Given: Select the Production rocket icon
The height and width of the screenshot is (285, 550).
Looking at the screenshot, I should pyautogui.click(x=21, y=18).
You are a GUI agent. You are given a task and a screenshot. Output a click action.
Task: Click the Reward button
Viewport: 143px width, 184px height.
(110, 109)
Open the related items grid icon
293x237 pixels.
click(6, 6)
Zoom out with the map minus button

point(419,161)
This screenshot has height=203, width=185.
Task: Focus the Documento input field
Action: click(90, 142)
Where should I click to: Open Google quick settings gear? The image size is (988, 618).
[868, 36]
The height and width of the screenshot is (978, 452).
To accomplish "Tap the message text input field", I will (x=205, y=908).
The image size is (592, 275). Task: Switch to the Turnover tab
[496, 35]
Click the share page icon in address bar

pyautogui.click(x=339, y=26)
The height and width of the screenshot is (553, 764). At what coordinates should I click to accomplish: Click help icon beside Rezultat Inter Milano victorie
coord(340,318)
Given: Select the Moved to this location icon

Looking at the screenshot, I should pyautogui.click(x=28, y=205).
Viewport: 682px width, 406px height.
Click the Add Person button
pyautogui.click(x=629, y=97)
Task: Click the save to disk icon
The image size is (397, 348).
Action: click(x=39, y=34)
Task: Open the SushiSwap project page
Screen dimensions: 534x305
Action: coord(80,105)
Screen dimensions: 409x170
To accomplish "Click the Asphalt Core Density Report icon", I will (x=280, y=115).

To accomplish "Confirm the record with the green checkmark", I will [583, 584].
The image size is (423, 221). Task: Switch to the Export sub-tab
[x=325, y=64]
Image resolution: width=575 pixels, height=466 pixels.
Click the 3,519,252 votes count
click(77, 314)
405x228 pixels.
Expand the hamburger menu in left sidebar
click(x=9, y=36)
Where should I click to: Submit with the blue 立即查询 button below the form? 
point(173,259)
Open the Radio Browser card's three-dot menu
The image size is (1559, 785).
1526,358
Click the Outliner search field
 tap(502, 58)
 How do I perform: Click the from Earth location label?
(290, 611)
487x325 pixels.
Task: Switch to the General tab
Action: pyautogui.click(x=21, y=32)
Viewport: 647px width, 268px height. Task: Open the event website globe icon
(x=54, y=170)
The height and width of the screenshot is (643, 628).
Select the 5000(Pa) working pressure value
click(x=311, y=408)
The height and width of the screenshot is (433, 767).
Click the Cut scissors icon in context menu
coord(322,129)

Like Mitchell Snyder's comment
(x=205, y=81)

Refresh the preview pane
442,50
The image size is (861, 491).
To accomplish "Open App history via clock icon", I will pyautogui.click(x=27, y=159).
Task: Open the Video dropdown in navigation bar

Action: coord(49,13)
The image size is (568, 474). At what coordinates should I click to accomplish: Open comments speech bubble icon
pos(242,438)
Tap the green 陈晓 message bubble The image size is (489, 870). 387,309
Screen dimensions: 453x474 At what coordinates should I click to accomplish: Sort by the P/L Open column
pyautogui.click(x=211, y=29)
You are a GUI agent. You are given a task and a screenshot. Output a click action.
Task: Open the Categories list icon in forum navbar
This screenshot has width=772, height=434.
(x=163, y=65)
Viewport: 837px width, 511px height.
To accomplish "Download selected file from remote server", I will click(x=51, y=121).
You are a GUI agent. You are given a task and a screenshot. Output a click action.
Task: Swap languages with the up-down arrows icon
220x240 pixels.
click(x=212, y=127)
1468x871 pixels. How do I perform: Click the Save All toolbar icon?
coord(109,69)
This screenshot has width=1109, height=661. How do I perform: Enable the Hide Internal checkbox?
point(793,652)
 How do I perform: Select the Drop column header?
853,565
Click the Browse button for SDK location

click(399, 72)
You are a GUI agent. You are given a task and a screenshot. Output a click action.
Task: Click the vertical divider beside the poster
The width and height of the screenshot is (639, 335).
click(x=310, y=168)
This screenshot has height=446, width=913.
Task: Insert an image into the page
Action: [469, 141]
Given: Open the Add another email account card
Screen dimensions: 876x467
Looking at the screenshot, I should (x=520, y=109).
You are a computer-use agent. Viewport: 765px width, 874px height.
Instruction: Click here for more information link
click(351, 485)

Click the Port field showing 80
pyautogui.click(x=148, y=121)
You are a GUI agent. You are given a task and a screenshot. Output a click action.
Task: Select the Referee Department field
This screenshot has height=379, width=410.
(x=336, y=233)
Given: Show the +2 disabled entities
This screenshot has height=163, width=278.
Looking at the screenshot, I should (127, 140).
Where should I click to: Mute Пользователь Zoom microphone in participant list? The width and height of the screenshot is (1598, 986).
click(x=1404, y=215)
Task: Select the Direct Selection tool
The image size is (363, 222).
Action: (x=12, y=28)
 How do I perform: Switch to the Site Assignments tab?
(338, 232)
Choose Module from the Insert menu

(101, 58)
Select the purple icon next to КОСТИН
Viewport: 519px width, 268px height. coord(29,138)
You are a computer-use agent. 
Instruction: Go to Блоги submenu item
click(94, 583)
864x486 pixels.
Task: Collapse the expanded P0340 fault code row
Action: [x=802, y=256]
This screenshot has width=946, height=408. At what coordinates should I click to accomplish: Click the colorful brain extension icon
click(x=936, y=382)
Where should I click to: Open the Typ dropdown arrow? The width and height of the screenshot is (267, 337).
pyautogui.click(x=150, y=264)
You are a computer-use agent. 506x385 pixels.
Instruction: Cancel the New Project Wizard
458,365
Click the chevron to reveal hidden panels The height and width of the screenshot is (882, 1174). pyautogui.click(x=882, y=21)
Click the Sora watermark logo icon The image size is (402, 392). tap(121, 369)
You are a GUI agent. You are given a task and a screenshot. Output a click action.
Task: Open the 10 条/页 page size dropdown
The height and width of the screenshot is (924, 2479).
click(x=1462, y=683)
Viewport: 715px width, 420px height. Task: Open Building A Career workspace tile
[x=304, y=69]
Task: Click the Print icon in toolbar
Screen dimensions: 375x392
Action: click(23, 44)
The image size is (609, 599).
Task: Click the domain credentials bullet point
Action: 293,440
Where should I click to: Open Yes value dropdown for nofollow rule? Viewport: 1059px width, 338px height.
◇ ◇ ◇ ◇ ◇
• REQUIREMENTS: Identify every line in the listing that contains the string "page", and copy each one. Case counts.

• RESPONSE TO THIS EXERCISE:
Click the share page icon in address bar
Task: Open the SushiSwap project page
Task: Insert an image into the page
Task: Open the 10 条/页 page size dropdown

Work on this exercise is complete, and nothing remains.